Stored records:
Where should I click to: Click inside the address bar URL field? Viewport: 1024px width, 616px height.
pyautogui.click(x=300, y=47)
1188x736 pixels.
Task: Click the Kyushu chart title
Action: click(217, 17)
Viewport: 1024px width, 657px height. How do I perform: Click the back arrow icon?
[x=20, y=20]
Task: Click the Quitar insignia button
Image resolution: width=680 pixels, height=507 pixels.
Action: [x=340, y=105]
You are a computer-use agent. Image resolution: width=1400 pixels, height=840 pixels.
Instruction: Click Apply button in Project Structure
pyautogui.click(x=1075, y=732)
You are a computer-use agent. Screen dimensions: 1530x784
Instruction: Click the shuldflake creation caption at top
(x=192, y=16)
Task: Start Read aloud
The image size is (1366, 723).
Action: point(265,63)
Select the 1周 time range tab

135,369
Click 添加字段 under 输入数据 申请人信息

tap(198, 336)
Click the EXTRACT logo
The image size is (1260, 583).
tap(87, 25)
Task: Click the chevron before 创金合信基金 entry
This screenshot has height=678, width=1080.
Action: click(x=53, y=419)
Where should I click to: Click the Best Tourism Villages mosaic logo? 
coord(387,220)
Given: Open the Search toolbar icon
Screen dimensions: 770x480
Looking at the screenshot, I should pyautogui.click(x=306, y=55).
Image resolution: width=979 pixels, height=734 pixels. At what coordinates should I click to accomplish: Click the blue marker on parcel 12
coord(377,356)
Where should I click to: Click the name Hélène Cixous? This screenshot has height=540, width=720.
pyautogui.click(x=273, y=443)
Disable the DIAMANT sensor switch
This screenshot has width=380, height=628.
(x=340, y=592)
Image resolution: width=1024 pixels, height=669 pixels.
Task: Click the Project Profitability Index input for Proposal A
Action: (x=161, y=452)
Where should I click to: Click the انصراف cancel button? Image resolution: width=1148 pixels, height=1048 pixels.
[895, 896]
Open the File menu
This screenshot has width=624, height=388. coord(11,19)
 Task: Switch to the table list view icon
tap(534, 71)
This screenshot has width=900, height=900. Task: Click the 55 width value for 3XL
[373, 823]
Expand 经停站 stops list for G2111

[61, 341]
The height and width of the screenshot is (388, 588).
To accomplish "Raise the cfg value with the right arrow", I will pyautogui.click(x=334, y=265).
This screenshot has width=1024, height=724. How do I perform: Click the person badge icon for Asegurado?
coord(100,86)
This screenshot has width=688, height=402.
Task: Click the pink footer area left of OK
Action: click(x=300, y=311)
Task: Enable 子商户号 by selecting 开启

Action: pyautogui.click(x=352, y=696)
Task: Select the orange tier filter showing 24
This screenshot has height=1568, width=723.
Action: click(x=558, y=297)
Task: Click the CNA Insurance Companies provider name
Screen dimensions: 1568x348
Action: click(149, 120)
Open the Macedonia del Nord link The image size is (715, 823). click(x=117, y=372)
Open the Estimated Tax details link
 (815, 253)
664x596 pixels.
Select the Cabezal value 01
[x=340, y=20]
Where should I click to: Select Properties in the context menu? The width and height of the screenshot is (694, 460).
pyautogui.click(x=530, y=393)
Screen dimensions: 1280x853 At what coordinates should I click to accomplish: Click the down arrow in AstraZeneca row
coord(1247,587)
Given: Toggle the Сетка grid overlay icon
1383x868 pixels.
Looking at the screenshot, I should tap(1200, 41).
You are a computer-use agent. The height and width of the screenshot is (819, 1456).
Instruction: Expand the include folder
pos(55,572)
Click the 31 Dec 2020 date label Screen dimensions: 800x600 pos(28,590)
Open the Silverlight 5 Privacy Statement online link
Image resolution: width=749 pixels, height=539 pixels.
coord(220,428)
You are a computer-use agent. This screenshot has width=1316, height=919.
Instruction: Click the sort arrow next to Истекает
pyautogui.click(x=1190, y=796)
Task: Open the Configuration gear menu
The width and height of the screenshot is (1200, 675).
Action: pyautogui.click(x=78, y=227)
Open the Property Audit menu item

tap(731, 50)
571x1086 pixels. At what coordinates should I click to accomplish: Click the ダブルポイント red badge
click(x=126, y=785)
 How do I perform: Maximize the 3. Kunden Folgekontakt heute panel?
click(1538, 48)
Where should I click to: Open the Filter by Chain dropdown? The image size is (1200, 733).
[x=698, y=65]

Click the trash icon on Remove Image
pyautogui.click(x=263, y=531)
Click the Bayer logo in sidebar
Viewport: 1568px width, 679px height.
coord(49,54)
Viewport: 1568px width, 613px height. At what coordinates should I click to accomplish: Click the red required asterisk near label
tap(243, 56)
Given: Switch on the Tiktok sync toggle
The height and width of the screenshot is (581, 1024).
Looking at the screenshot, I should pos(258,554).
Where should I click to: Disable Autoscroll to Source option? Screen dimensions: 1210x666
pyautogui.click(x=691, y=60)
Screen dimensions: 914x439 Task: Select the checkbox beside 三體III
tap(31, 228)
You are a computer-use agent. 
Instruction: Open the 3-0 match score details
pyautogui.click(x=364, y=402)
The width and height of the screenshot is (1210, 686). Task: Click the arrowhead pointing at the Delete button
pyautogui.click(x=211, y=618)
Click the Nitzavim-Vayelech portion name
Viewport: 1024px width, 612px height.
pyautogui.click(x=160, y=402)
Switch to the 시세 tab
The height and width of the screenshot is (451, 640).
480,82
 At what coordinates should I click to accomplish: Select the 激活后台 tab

*What needs to be done*
Quote every line from the beginning of the entries up to and including the line that contains "Task: Click the chevron before 创金合信基金 entry".

*Exercise answer*
Where should I click to: Click inside the address bar URL field? Viewport: 1024px width, 616px height.
pyautogui.click(x=300, y=47)
1188x736 pixels.
Task: Click the Kyushu chart title
Action: click(217, 17)
Viewport: 1024px width, 657px height. How do I perform: Click the back arrow icon?
[x=20, y=20]
Task: Click the Quitar insignia button
Image resolution: width=680 pixels, height=507 pixels.
Action: [x=340, y=105]
You are a computer-use agent. Image resolution: width=1400 pixels, height=840 pixels.
Instruction: Click Apply button in Project Structure
pyautogui.click(x=1075, y=732)
You are a computer-use agent. Screen dimensions: 1530x784
Instruction: Click the shuldflake creation caption at top
(x=192, y=16)
Task: Start Read aloud
The image size is (1366, 723).
Action: point(265,63)
Select the 1周 time range tab

135,369
Click 添加字段 under 输入数据 申请人信息

tap(198, 336)
Click the EXTRACT logo
The image size is (1260, 583).
tap(87, 25)
Task: Click the chevron before 创金合信基金 entry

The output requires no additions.